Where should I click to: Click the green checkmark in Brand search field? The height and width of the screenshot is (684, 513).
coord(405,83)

--

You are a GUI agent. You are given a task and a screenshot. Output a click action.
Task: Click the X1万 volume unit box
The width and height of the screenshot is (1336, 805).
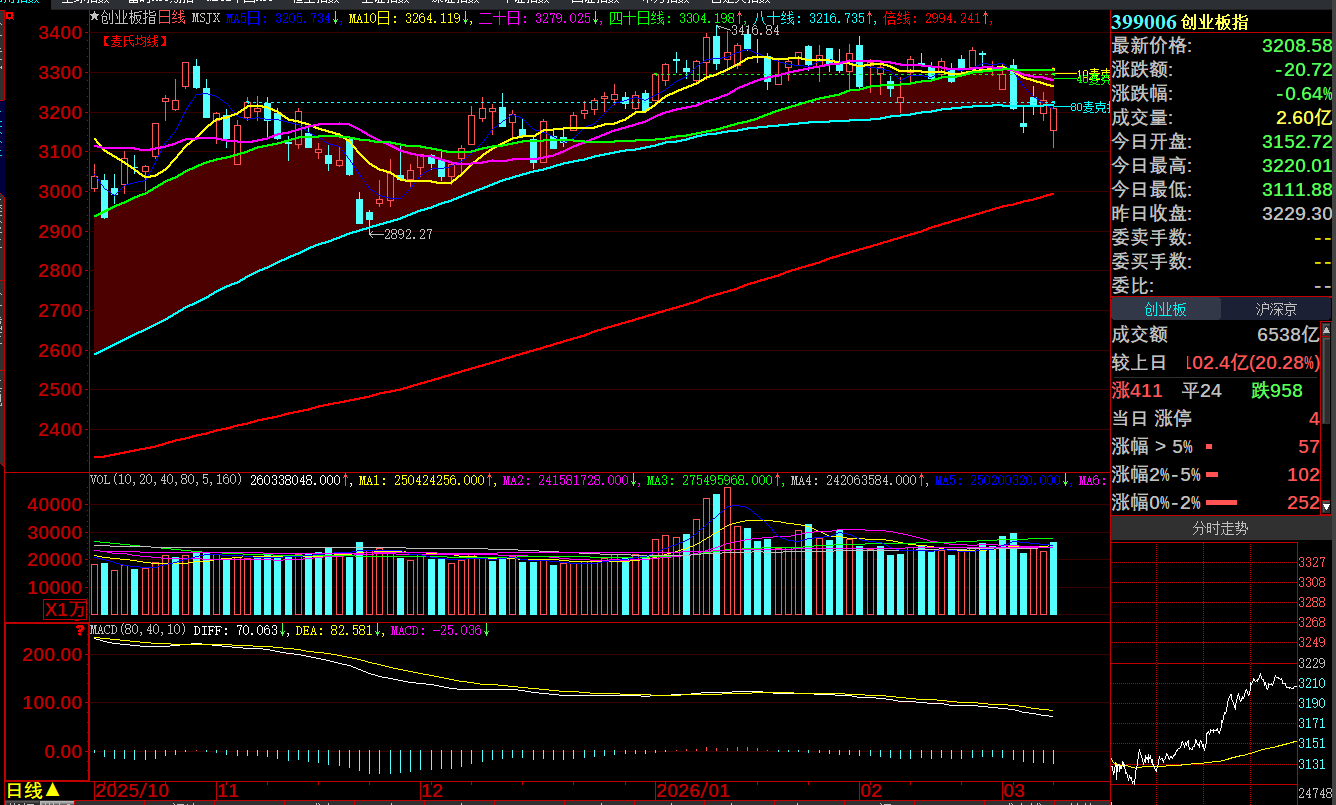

- **What this task involves**
Repeat, exactly as they stand above, the lines from the line with "You are a GUI" to the line with "The width and", both lines included.

- **Exercise solution**
You are a GUI agent. You are given a task and a screenshot. Output a click action.
Task: Click the X1万 volume unit box
The width and height of the screenshot is (1336, 805).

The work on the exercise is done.